Sunday 5 October 2014

At the LFF: "Camp X Ray"


As America heads into a new conflict in the Middle East, the country's filmmakers continue to pick over the last one. Peter Sattler's Camp X Ray offers a fictional slant on subject matter previously broached in documentary form by Alex Gibney (Taxi to the Dark Side) and Errol Morris (Standard Operating Procedure), ushering us inside the sniper-manned gates of Guantanamo Bay to depict the relationship between detainees - the authorities' Orwellian term for prisoners - and guards. Kristen Stewart plays Private Amy Cole, a recent arrival at this facility who's marginalised twice over by her standing as both rookie and female rookie; just as she must redact images of women from the month-old newspapers she distributes to her Muslim charges from the library cart, she increasingly finds herself obliged to deny aspects of who she is in order to fit in with her predominantly male colleagues.

As that parallel suggests, the film is at its strongest describing Amy's daily routines. Stewart's natural air of flintiness sits well in uniform: scraping back her hair emphasises the dark crescents under her eyes that speak to sleepless nights in thin-walled institutional lodgings, and that unmistakably unconventional jawline - on her very first shift, indeed, Amy will be socked in the mouth while transferring one prisoner. As she feels the need to shape up, those watchful, slightly hurt eyes convey a young woman's growing sense of alienation from her surroundings. Stewart makes especially expressive the act of flipping down a toilet seat at a communal facility with her foot; more so than the heavy-handed sexual assault that follows, it suggests a woman at the mercy of the meatheads and pussyhounds gathered around her. (And to all those still bemoaning the passivity of the Stewart screen persona, I say sometimes it's possible to make a point out of passivity: Amy Cole becomes unhappier the more she strives to follow orders.)

The film's sympathies are youthful ones, certainly. Amy bonds with one detainee, Ali (Peyman Moaadi, from A Separation), over the Harry Potter books missing from her library cart. (There's a nice mix-up over the meaning of the word "snitch".) Similarly, the casting of Stewart and Prison Break hothead Lane Garrison as the camp's alpha suggests how girls and boys were sent to do a man's job. (By contrast, their supervising officer, played by John Carroll Lynch, appears distant, diffident; he's never around when anybody needs him to be.) Sattler's film could be a sibling to Kimberly Pierce's Iraq-moment Stop-Loss in its mix of good intentions and occasional, naive missteps. I think we probably needed to know more about Ali - arrested in the opening scene while touting a bag full of mobile phones - and what the authorities think they have him locked up for: keeping the grown-ups out of the picture creates a void this bearded Emily Dickinson enthusiast can't help but fill, and there were stretches where I feared Camp X Ray would conclude with a tearful Stewart chasing after this romantic martyr as he's led off to be waterboarded, as though Guantanamo were the world's unlikeliest pick-up joint.

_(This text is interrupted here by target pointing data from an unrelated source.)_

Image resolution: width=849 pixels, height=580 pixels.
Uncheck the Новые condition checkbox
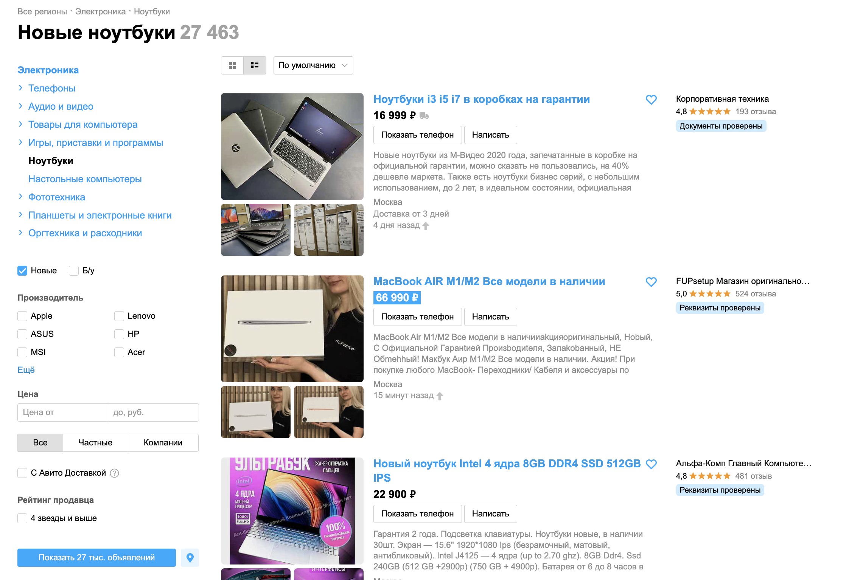click(22, 271)
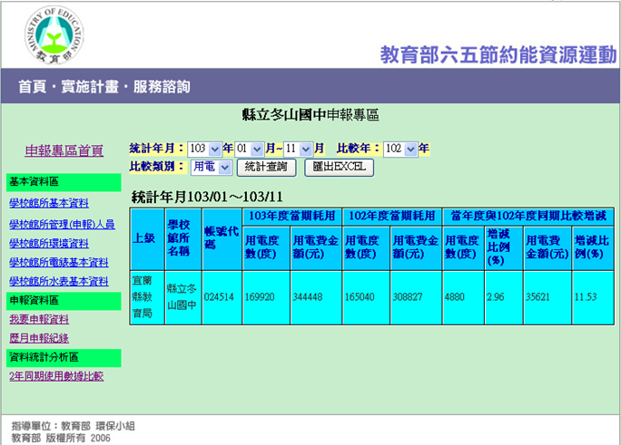Open the statistics year dropdown showing 103

click(x=205, y=149)
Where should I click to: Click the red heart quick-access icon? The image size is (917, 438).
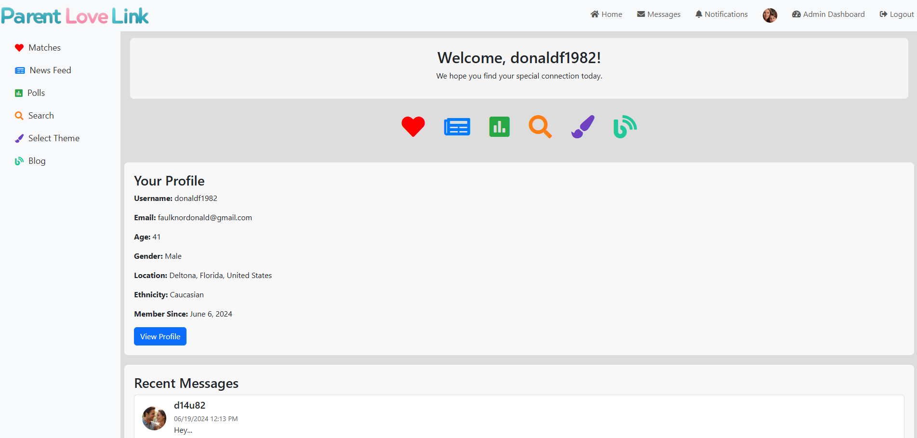tap(413, 127)
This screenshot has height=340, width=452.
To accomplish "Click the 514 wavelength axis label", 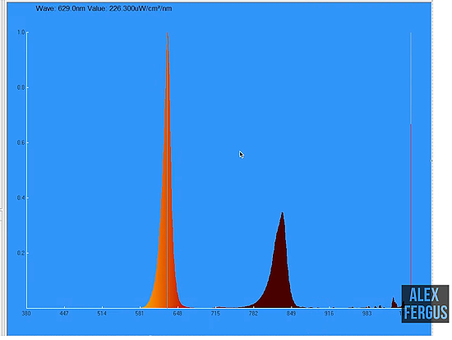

Thankfully, Sattler and his actors are smart enough to resist that commercially minded temptation; instead, prisoner and guard seem to bond more out of a shared boredom than anything else - the boredom that follows from spending 23 hours of every day locked up in a windowless cell with no immediate hope of release, or from having to enforce a stifling and repressive state policy as a way of making ends meet. "How long are we gonna have to keep doing this?," asks Amy of one of her male colleagues. "As long as they can," comes the shrugging response. Camp X Ray flirts with the idea of establishing an equivalent victimhood between American captor and Muslim captive, but its concluding images leave us in no doubt where these characters ultimately diverge: one of them's free to go home, while the other's going absolutely nowhere.

Camp X Ray screens on Thu 9 at 12.30pm in the Odeon West End 2; then at 8.45pm on Fri 10 in the Odeon West End 1; then again on Fri 17 at 9pm at Rich Mix.